> _TASK INPUTS_:
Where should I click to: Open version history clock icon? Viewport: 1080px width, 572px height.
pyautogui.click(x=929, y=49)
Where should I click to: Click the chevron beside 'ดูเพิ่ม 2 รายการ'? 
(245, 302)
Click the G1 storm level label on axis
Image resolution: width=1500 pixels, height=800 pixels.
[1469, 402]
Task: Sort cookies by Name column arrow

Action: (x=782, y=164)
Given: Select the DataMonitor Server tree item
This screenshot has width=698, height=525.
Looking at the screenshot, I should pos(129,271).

> _PROBLEM STATEMENT_:
Please repeat the rows from the line with "Where should I click to: Click" through the end of the rows, replacing "chevron" with "caret" and leaving everything else unchanged.

> _ANSWER TO THE TASK_:
Where should I click to: Click the caret beside 'ดูเพิ่ม 2 รายการ'? 
(245, 302)
Click the G1 storm level label on axis
Image resolution: width=1500 pixels, height=800 pixels.
[1469, 402]
Task: Sort cookies by Name column arrow

Action: (x=782, y=164)
Given: Select the DataMonitor Server tree item
This screenshot has width=698, height=525.
Looking at the screenshot, I should pos(129,271).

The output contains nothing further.